Sunday, February 14, 2010

Some Common Sense Suggestions on Health Reform

In a prior post, the Disease Management Care Blog reviewed Business Week's dour report on disease management. As readers may recall, BW relied on the single anecdotal experience of a dubious General Electric medical director to portray the entire care management industry as a waste of money.

Well, that same General Electric medical director has penned a common sense editorial about health reform in the most recent on-line version of American Journal of Managed Care. It gives good insight on how a commercial non-governmental employer-insurer thinks about insurance reform.

His DMCB-abbreviated short and sweet recommendations follow:

First, everyone has to agree on four assumptions:

1) Reform is a work in progress and rapid cycle assessment of pilot programs is necessary,

2) Provider payment systems need to evolve quickly to being performance based,

3) Not only is all politics local, so is health care

4) Continued flexibility on pursuing quality and cost is important.

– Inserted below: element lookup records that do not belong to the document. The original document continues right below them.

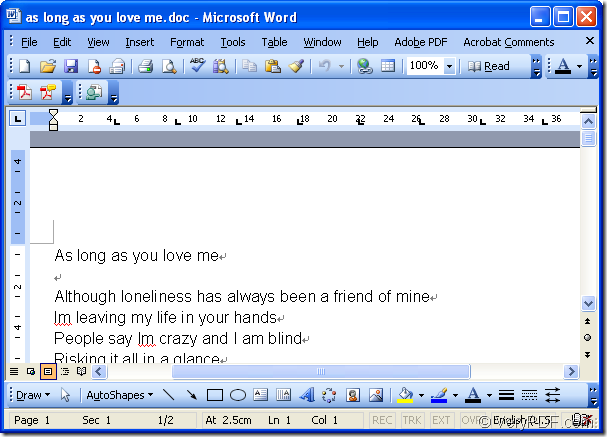Expand the AutoShapes dropdown menu
Screen dimensions: 607x437
[119, 395]
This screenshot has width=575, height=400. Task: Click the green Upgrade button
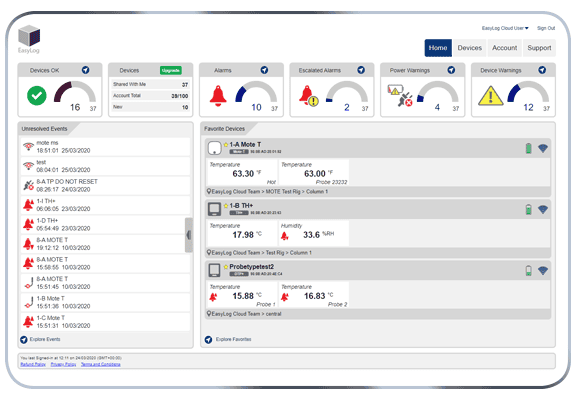[171, 70]
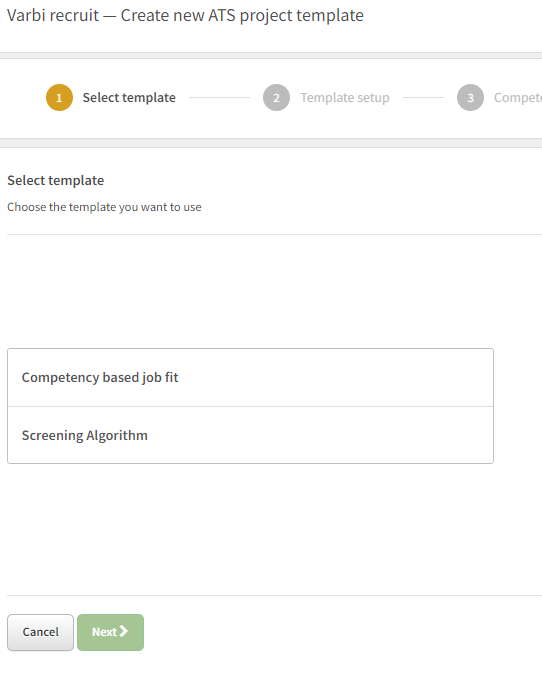Click the gray step 2 circle
Image resolution: width=542 pixels, height=673 pixels.
pyautogui.click(x=276, y=97)
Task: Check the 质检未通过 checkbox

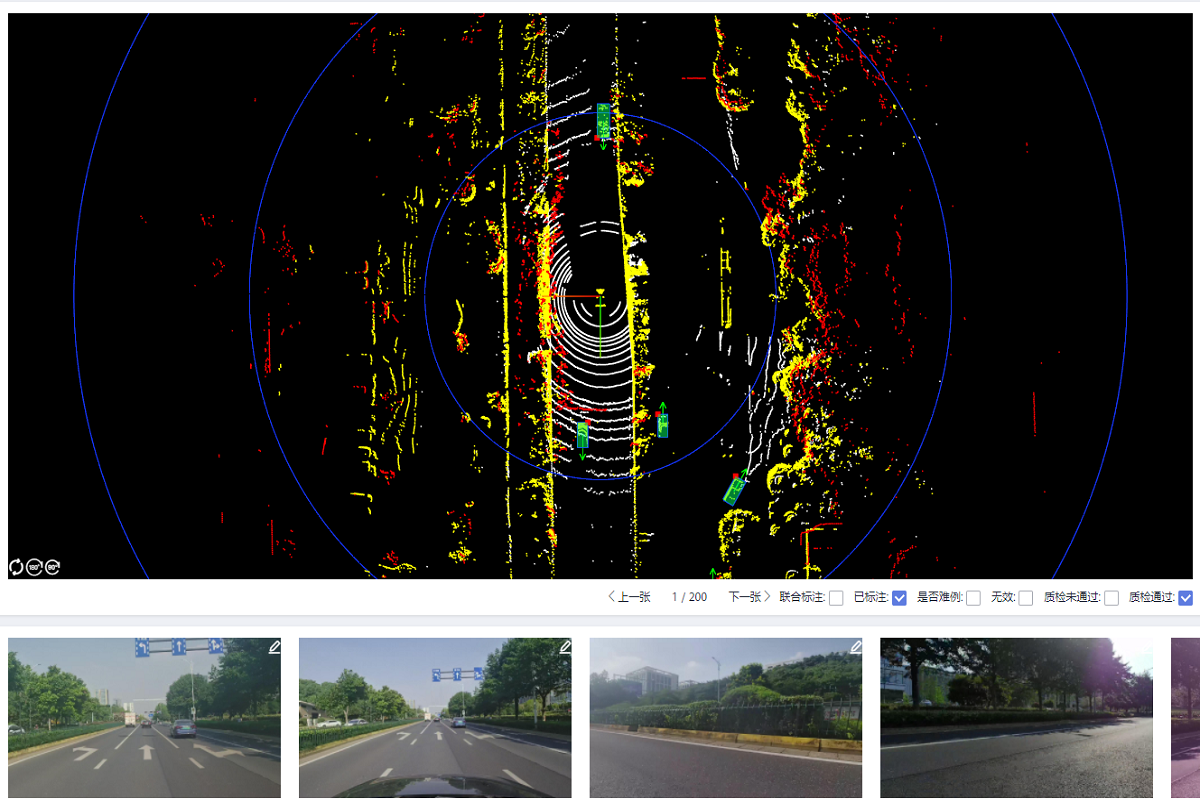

Assuming everyone can agree on these, then.....

CMS and the private sector will need to coordinate performance-based payment approaches. Neither alone are likely to get the docs' attention.

Beware the unintended consequence of increased provider coordination that could lead to the formation of local physician-hospital monopolies. Pricing transparency is a minimum requirement and if that fails, CMS and private insurers will need to enforce price ceilings.

That being said, the collective experience of the experimentation described above could act as a national information resource and act as a safe harbor that allows the physicians to focus on clinical quality improvement rather than payment rates.

The DMCB hopes someone points these out at the Feb. 25 White House health reform meeting.